You just can't evaluate the quality of the decision based solely on the outcome. The stats say turnover risk via a pass was statistically insignificant vs a run. And that Lynch hadn't been that effective in 1yd situations*. I think if Collinsworth hadn't been rooting for the Hawks and gone so crazy over the call instead of the great defensive play the narrative on this would be flipped. Not to say there should be no questioning of the play calling, but it should be at least 50-50 bad call phenomenal defense. If Butler isn't prepared and doesn't make a GREAT play there no one says boo, it is only because the guy made a play that the decision is retroactively so over-the-top horrible.

Facts are Butler made a 1/100 play in the most crucial moment of the biggest game of the American sports year and everyone is bitching about play calling. Why?

*Almost no one cites the Pats subpar stats against the run as the 'best' reason to go with Lynch there, that's the lone argument I see on second guessing the play call but even then the venom currently in play is way over the top.
 
It's amazing that any people are saying it was a decent call, throwing it from 1 yard out into the congested middle of the field is the dumbest possible thing you could do in that situation and it somehow becomes even dumber when you have the best back in the league and the best running qb in the league. You win or lose with your best option and if miraculously the Pats stop you three straight times at the goaline you tip your cap to them for stopping you with your best.
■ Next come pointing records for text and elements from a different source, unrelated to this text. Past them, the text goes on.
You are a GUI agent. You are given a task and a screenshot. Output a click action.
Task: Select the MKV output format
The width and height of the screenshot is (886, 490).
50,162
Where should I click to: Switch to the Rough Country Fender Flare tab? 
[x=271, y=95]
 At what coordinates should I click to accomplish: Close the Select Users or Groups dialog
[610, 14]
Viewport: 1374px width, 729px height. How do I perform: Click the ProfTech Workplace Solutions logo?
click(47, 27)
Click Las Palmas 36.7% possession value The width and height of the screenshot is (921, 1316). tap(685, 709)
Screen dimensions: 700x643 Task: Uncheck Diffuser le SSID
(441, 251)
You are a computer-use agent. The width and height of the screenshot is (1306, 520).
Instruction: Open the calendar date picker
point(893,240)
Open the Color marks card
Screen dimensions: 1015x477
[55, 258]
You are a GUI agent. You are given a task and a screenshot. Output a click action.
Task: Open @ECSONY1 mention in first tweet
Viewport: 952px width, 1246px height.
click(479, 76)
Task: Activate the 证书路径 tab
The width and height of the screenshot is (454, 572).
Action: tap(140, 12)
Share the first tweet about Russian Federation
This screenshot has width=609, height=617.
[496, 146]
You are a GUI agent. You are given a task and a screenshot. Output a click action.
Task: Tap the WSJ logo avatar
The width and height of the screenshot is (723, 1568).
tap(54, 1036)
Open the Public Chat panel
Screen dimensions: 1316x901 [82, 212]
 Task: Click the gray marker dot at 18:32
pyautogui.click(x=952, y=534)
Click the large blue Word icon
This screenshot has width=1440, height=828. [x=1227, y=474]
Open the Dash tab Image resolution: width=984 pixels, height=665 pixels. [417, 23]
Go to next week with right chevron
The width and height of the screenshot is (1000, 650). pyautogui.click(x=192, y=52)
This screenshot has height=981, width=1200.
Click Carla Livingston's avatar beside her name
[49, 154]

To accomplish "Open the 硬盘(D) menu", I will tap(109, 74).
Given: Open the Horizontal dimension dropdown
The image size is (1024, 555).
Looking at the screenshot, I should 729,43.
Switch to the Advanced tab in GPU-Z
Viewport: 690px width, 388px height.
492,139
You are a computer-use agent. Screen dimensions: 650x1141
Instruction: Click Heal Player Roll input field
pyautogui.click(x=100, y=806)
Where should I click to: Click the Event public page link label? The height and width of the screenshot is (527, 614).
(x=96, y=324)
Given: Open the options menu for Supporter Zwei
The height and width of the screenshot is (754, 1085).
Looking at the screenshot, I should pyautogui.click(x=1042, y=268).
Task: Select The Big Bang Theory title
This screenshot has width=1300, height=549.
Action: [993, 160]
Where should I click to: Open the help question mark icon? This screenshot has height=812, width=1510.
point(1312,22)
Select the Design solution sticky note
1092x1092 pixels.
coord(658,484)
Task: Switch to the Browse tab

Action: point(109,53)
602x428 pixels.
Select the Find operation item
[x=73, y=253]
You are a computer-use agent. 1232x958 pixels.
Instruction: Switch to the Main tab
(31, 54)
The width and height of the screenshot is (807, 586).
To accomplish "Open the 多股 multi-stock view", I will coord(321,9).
Carroll's explanation makes the call seem even more ludicrous, he called that play to waste a play, are you freaking kidding me.
 
BS that 98% of the time that pass results in a TD or incomplete pass. They threw a missile into traffic to a guy who had exactly 18 career catches. Is it even likely he would've caught that? Just as easily couldve bounced right off his chest or hands for a pick.

Its the worst decision ever. Name me a worse one.
I'm giving you actual facts. I don't have the stats to show whether a slant is more likely to cause an interception or not.

On the goal-line passes are rarely intercepted, and if you look at the picture there's literally no one else there. Everyone keeps talking about how congested it was, but it really wasn't at all. Kearse is blocking, and the safety is far away. Butler is the only player, besides Lockette, that had a chance on the ball. He got there first.

The Seahawks figured--and 98% of the time stats show they'd be right--that they get a TD or an incomplete, and then could run it with Lynch.

You can talk about how the Pats had one of the worst goalline run defenses. That's fine. But you also have to acknowledge Lynch had been 1 for 5 in those situations. And, as unstoppable as he had been, he had gotten stuffed when the Pats knew the rush was coming.

I don't like the decision. A fade to the corner would have been better. But the only reason people are up in arms is that the incredibly-rare worst case scenario happened. Otherwise, it's just an incomplete and they get two goalline runs with Lynch.

As for naming you a worse decision, I'm not going to go through a million, but statistically Mike McCarthy made like 50 two weeks ago.